Rewrite everything in the material from the line containing "Find the location" down to the line containing "table-row: 稳定性 三分钟内漂移小于0.003", both included, as a numbered list without blank lines. Omit the pictures.

§ Extracted entries
────
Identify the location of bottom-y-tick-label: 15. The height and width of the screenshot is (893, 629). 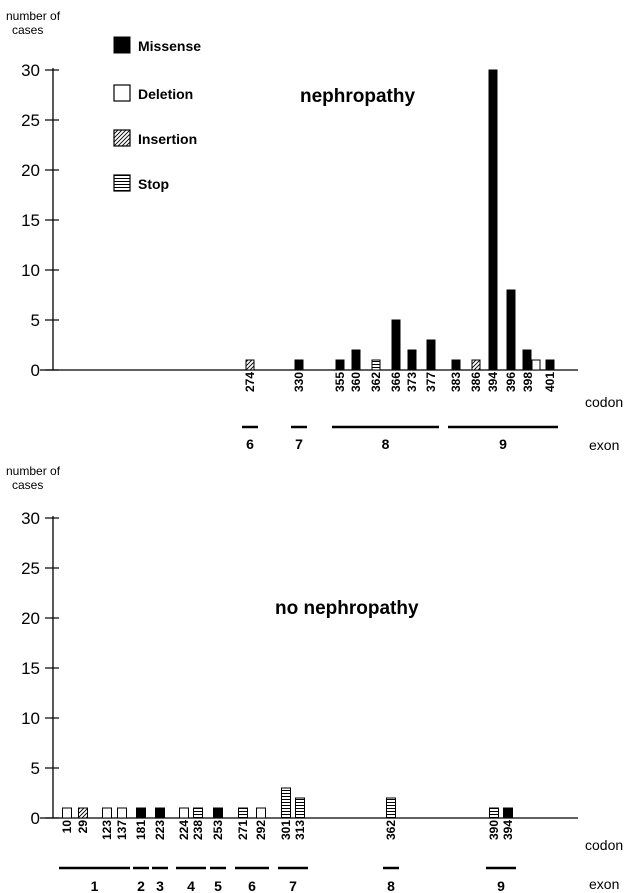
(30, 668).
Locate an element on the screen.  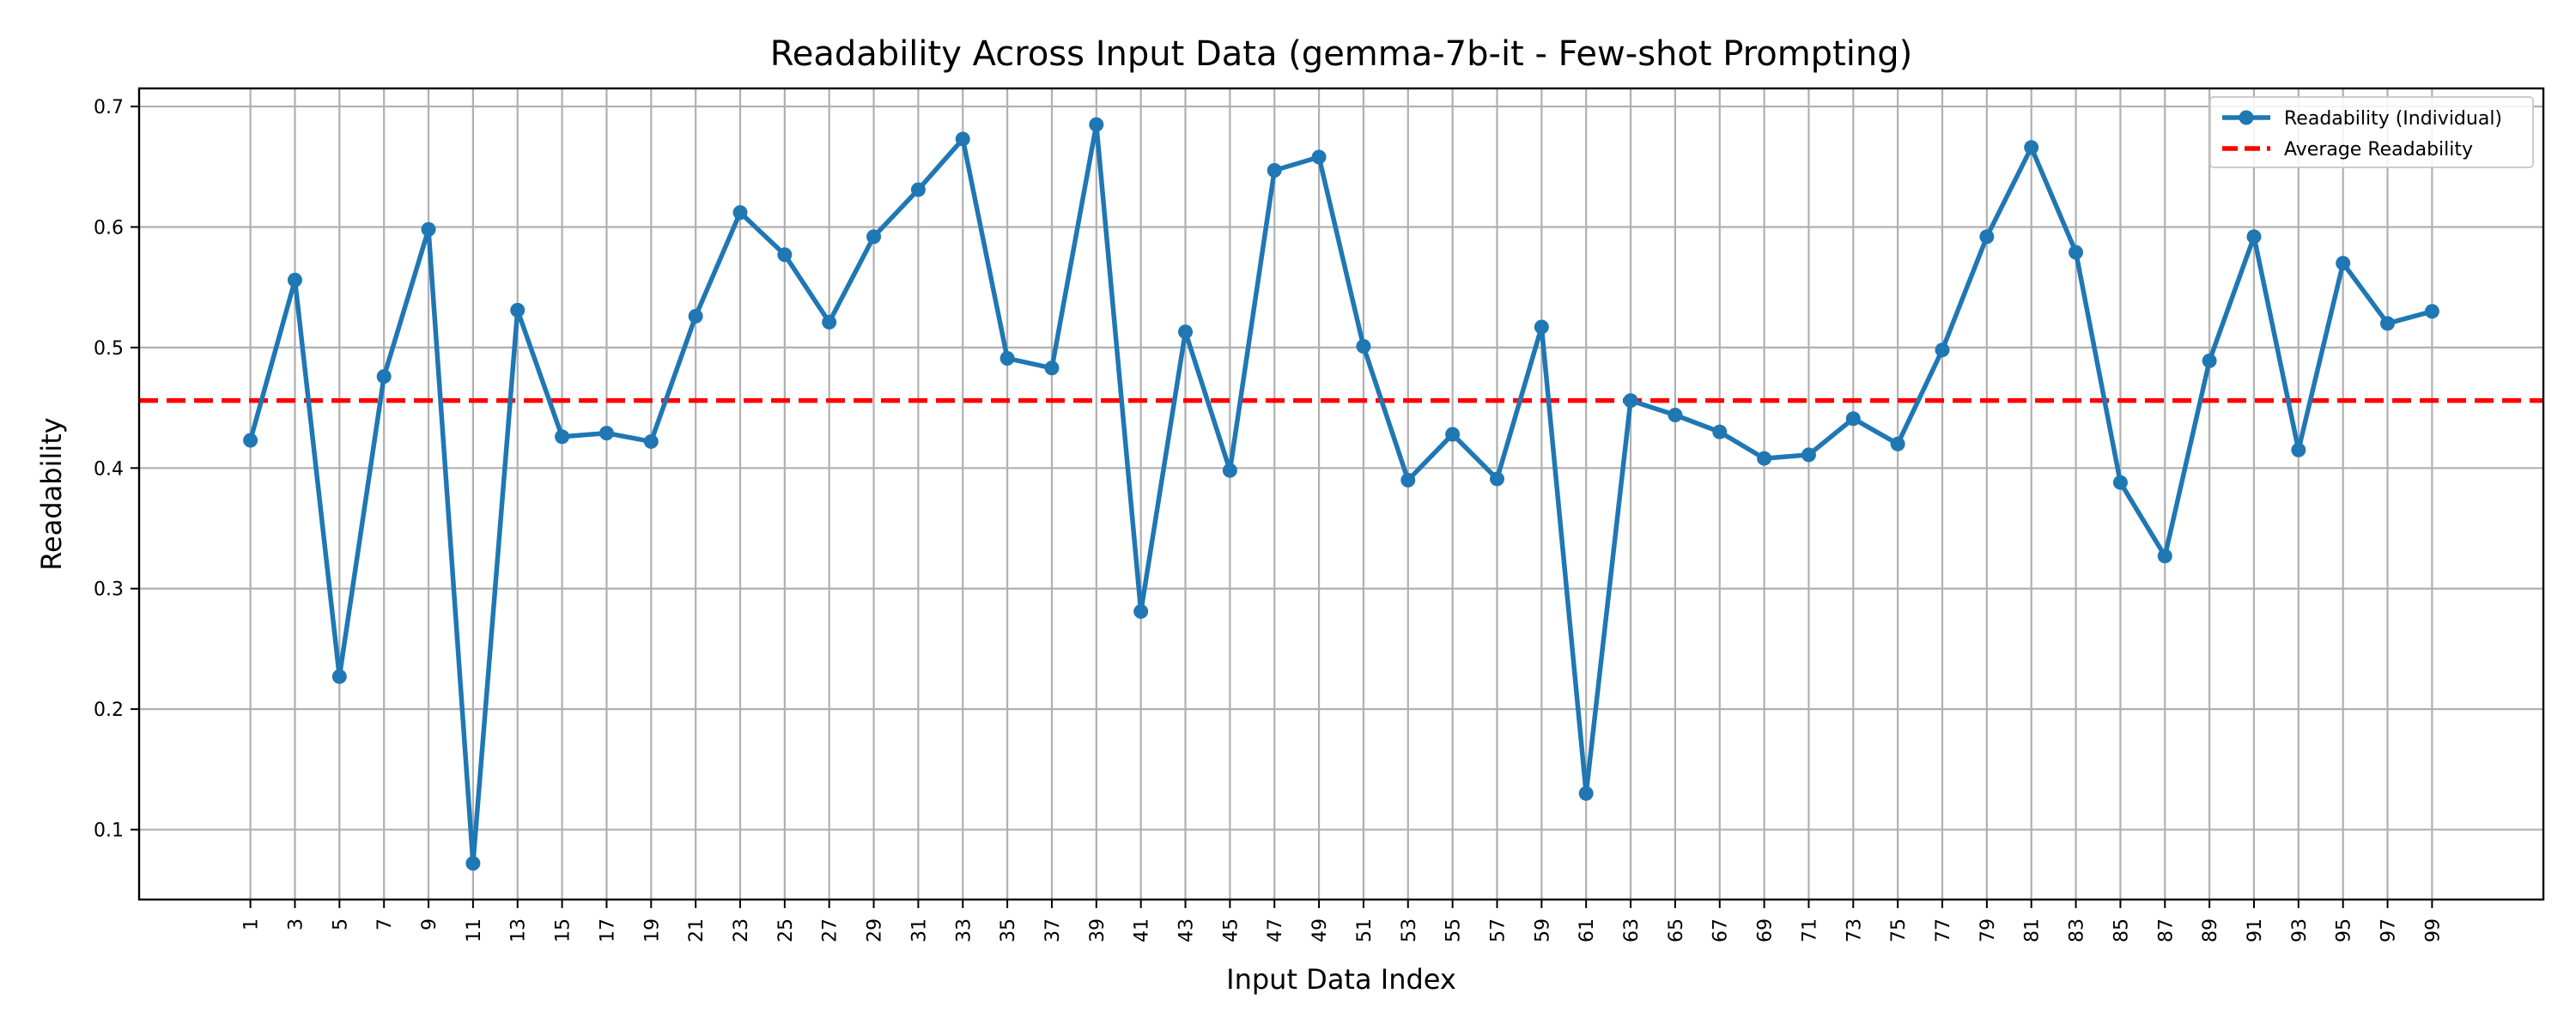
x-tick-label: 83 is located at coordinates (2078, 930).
────
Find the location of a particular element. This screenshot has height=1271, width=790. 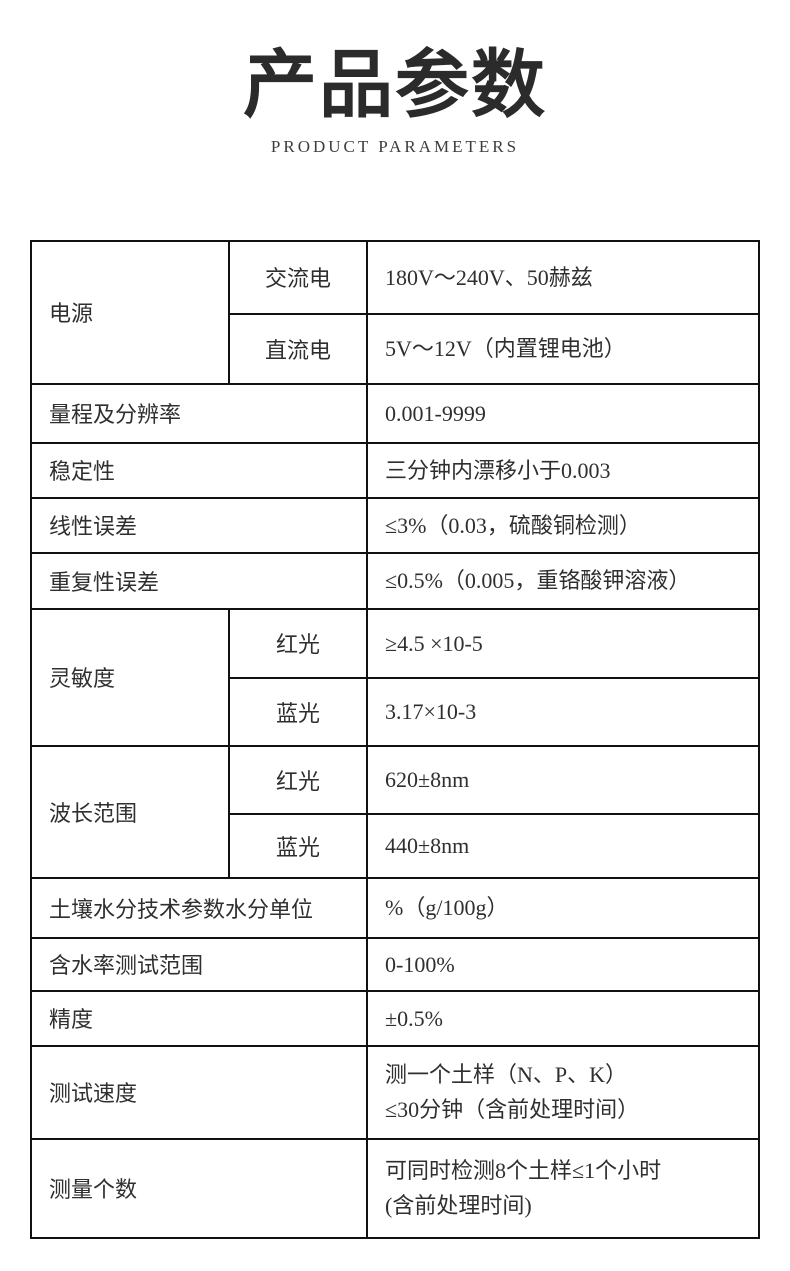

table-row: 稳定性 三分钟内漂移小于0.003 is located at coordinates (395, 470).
────
§ Task response
1. Find the location of a particular element. This screenshot has height=1271, width=790. 
2. table-row: 稳定性 三分钟内漂移小于0.003 is located at coordinates (395, 470).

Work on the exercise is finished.